Before the actual concert thingy, we started out exploring the entire setup. The Millenium Stage, where they ran the normal free daily concert, had the sounds of Rajasthan. The performance seemed fine – although the sound was poor, it sounded like we were in a tunnel of some kind. But hey, that sort of thing still is about the concert – there is no way to generalize about the entire month of India celebration on the basis of that.

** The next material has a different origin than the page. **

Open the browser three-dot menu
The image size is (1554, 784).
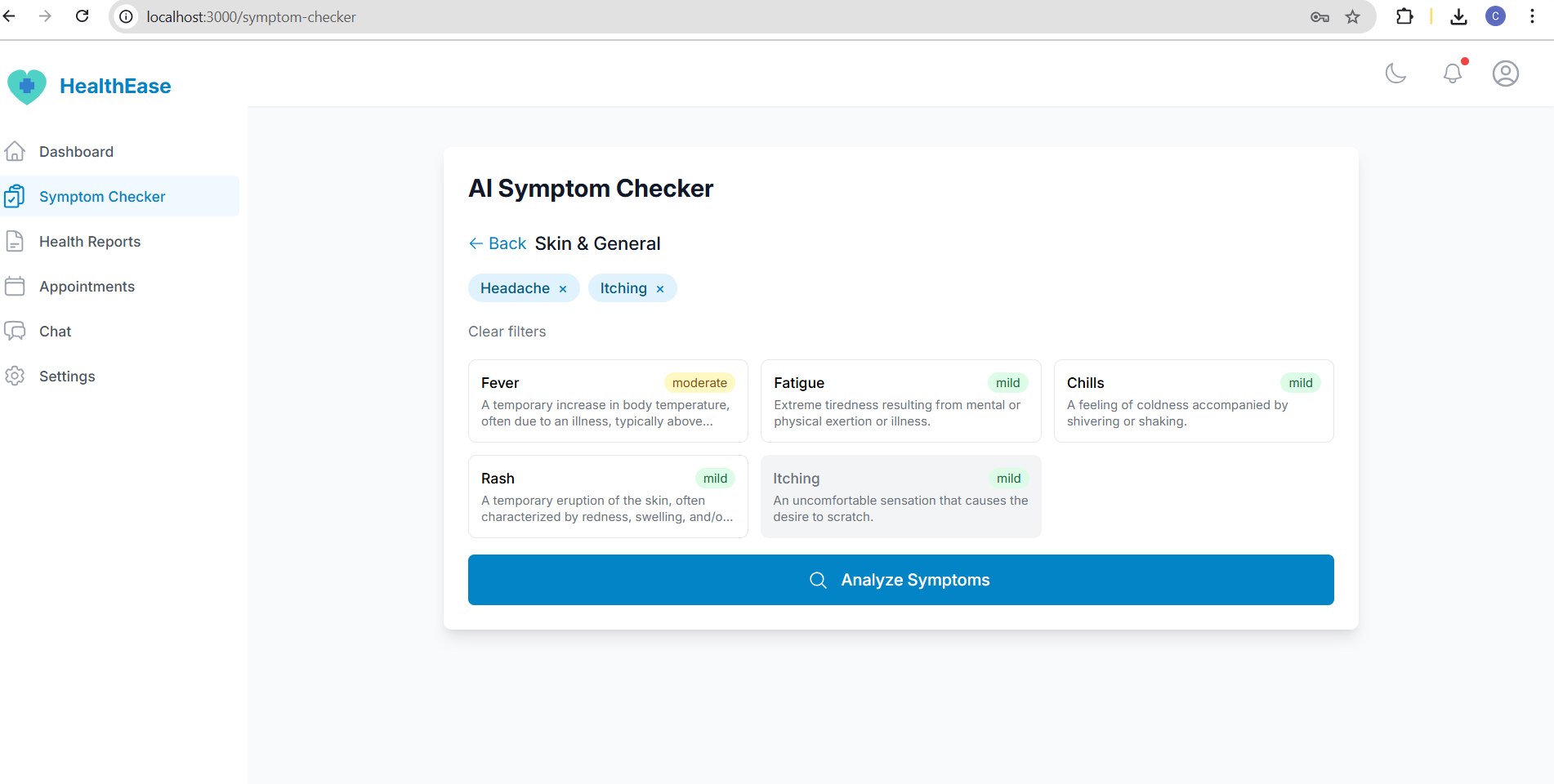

Of course, the other exhibits gave me a chance to grossly generalize – and … well I don’t want to dissuade intrepid DC readers from going. After all, more culture is better than less – and it’s free. However, as someone with a stake in the outcome – considering the remarkable resources (the Indian Embassy par exemple) behind it, the cultural exhibits are a massive disappointment. What is interesting is that the exhibits somehow managed to combine two flaws that seem incompatible: 1) they provided little contextual information, so it was hard to learn why the pieces mattered, 2) the exhibits themselves were not particularly interesting so that what they did seem to offer would only be startlingly revelatory to either really old people or total goobers. (pardon me if you are either)
An example of the former was their exploration of jewelry and gemcraft. The exhibit was small and potentially interesting. However, there were only two placards covering about 15 different items in total. How can one navigate each object meaningfully? If the National Gallery of art were run that way, we’d see ten paintings and then a small sign in another room saying “BTW, those were rembrandts. He’s famus.”

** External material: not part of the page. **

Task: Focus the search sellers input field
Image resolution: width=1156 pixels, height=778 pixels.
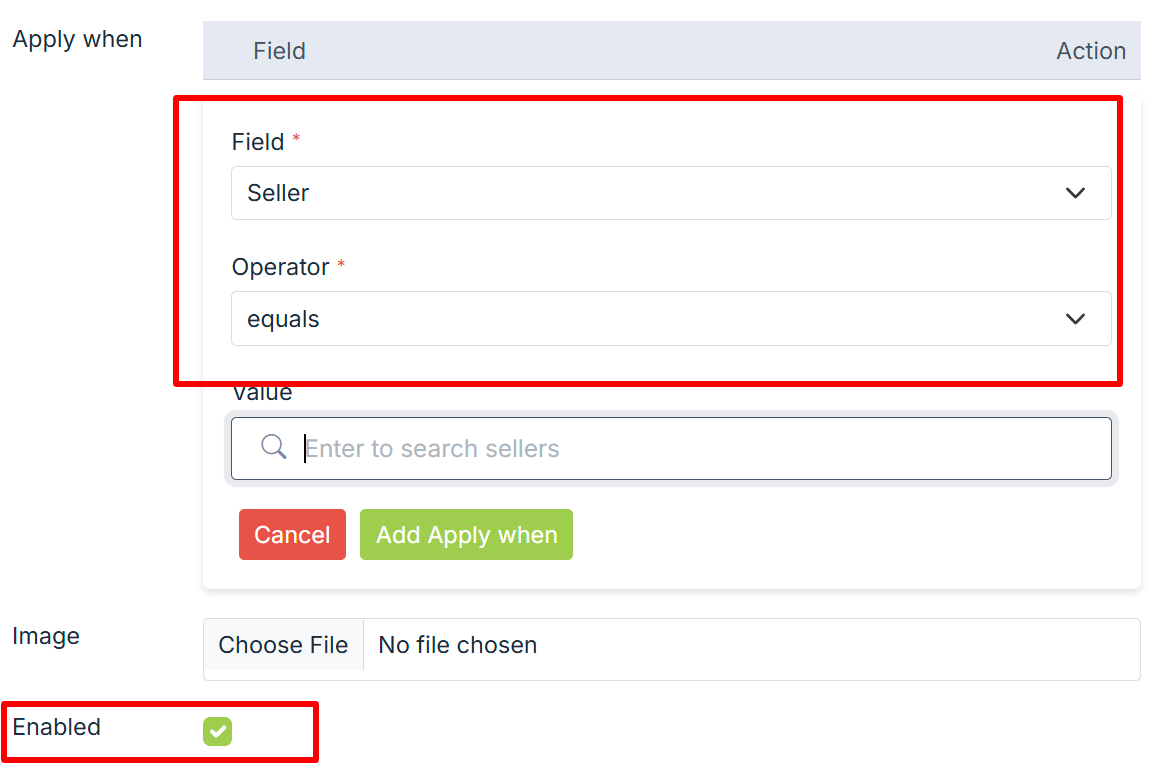Action: tap(700, 448)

But then the latter becomes a problem in something like the kaleidoscope of crafts. This exhibit was ambitious – showing craft items in the form of a busy thoroughfare in India on the backs of bicycles and whatnots. First of all, the “busy street” motif seemed to serve no particular purpose. There were some videos displaying bustle, but I am not sure whether it gave atmosphere. (of course, having been to India many times, the bustle provides the atmosphere of claustrophobia so I am not sure that is something you want to sell anyway) The objects themselves were interesting on a surface level (and one Krishna story that I did not know), but really it was mostly unmemorable. The neatest part was a map where the regional craft is matched geographically:
There were also a lot of fans on display – yippee.

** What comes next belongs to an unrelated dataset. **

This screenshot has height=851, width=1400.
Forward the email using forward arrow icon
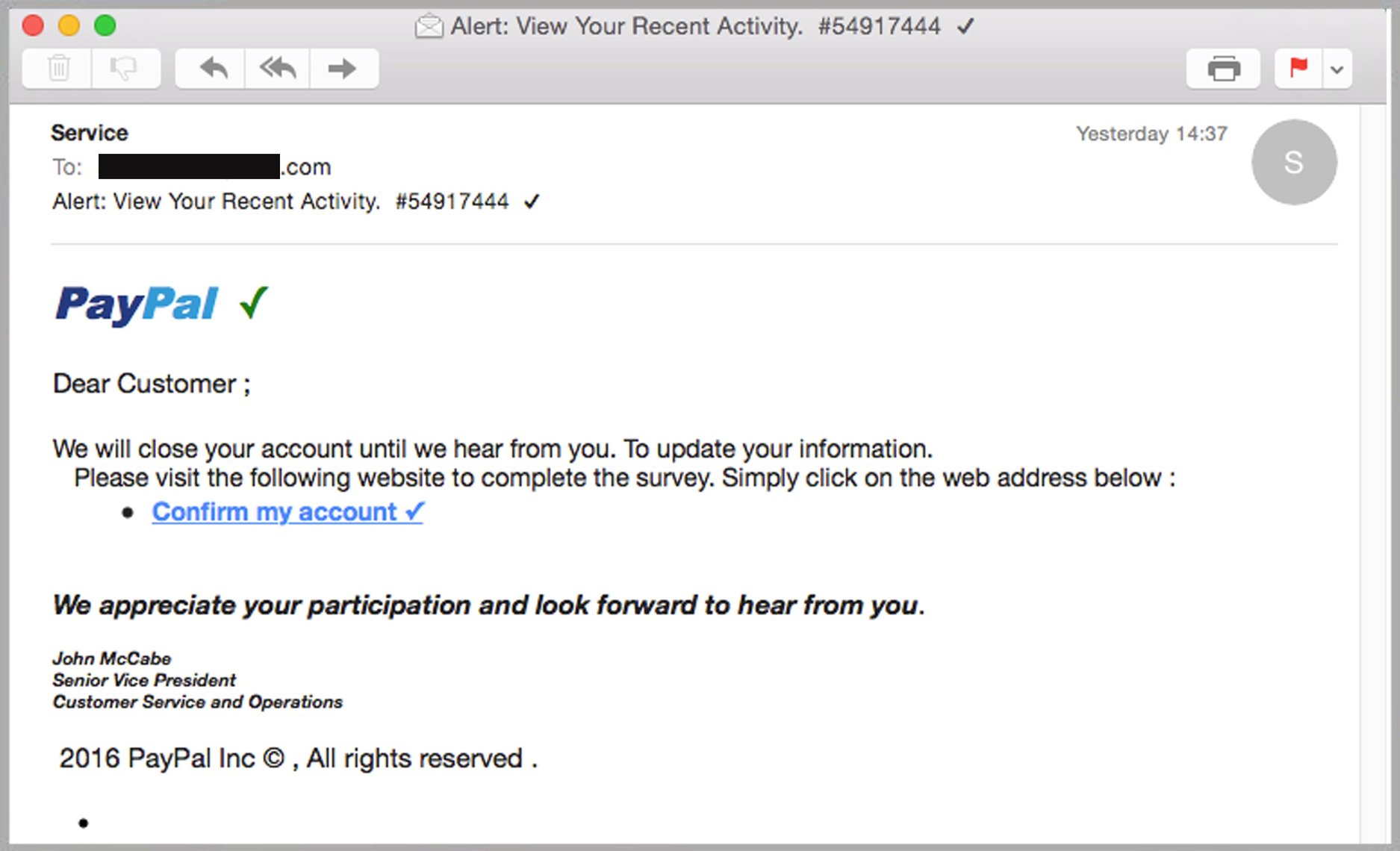point(343,68)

That said, the concert was pretty good. The dancing was a duo of Odissi and Bharathanatyam classical dancing styles. The music was workmanlike – there were no gross errors or anything, but the vocals were not of the Nithyashree level. The dancing was good – the subtle Odissi style was a stark contrast to the Kabuki sort of expressionism that is emblematic of Bharathanatyam when the two dancers were performing similar movements. The playbill still offered not quite enough context for the audience to understand exactly why it matters – or really why this particular performance was put together in this way. But the art stands up on its own, and on that front it was worthwhile.
I am sure the concerts and lectures and seminars are cool and worthwhile – or at least some of them are. However, the rest of this exhibit seemed to be fairly surface – a surprising lack of intellectual curiosity or pride from the Embassy and the other organizers. They took this for granted. I would never tell anyone not to get more culture, but there is NO way that Maximum India maximized India.